Wednesday, October 22, 2008

Pish Posh.

I was really disappointed when John McCain chose Sarah Palin as his running mate. To me, it showed a serious lapse in judgement and more than whiff of desperation ("ohgodpleaseIwantthissobadlymaybethiswillgettheHilaryvote"). Somehow, though, I was still shocked and appalled when I finally took the time to watch him address the issue of a woman's health as it factors in to late-term abortions.

This isn't actually about pro-life vs. pro-choice to me (and seriously, can all of us rational, thinking people stop saying "pro-abortion", and acknowledge that while we may not agree, pro-choice people are no more pro-abortion than pro-life people enjoy seeing rape victims get pregnant?). It's not. It's about paternalism and condescension. Because when you use air quotes to refer to the "health of the mother" as it relates to late-term abortions, and imply that the real-life health consequences for some women in pregnancy are a figment of our hysterical imagination, you insult women. Period.

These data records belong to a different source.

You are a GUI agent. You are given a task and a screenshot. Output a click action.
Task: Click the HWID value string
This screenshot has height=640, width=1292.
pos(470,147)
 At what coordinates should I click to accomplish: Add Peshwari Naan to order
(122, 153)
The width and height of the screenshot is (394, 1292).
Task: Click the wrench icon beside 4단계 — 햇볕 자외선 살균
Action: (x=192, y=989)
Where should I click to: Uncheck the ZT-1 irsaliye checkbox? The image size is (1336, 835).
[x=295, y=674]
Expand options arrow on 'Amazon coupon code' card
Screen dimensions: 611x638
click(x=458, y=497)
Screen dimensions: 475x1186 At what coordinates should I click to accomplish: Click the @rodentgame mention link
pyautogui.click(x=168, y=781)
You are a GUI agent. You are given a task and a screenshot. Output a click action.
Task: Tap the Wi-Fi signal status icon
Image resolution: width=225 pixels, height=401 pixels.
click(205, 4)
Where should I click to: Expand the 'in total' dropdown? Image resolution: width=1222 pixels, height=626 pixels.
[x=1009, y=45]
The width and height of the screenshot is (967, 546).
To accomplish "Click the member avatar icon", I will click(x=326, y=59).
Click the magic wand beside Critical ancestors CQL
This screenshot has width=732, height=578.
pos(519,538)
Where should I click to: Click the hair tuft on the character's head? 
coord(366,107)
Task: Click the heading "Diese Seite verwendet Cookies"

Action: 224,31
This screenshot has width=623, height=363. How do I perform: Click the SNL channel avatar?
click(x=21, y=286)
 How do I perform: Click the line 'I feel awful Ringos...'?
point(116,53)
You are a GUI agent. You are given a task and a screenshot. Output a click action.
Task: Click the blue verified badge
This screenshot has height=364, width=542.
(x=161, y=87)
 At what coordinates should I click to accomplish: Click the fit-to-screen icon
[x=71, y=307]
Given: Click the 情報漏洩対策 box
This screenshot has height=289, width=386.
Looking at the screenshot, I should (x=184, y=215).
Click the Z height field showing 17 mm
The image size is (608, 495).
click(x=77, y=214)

Pregnancy can threaten a woman's life. Severe pre-eclampsia, HELLP syndrome, and uterine infection are all very real conditions that can, and have, killed women. If these conditions become severe prior to the 24th week of gestation, a woman is faced with a choice- attempt to last until 24 weeks and die in the process, or terminate the pregnancy (the only known cure for two of those three conditions, and the only complete cure for infection). Here's where it's not about abortion rights: if you believe the woman should have no choice other than to continue the pregnancy, then you feel that way, I'm not really arguing that point right now. But you can't make that point without acknowledging that the woman will most likely die. Again, this is not imaginary, this is real.

If McCain really feels that way, well, he and I are never going to see eye to eye on that and it's fruitless to even discuss it. But I would come a wee bit closer to respecting his opinion if he would sack up and say so, instead of implying, as medicine has for centuries, that women are inventing these silly little problems.

Not that I was exactly on the fence about the election, nor are any of the three people who read this, but it's nice to know his opinion.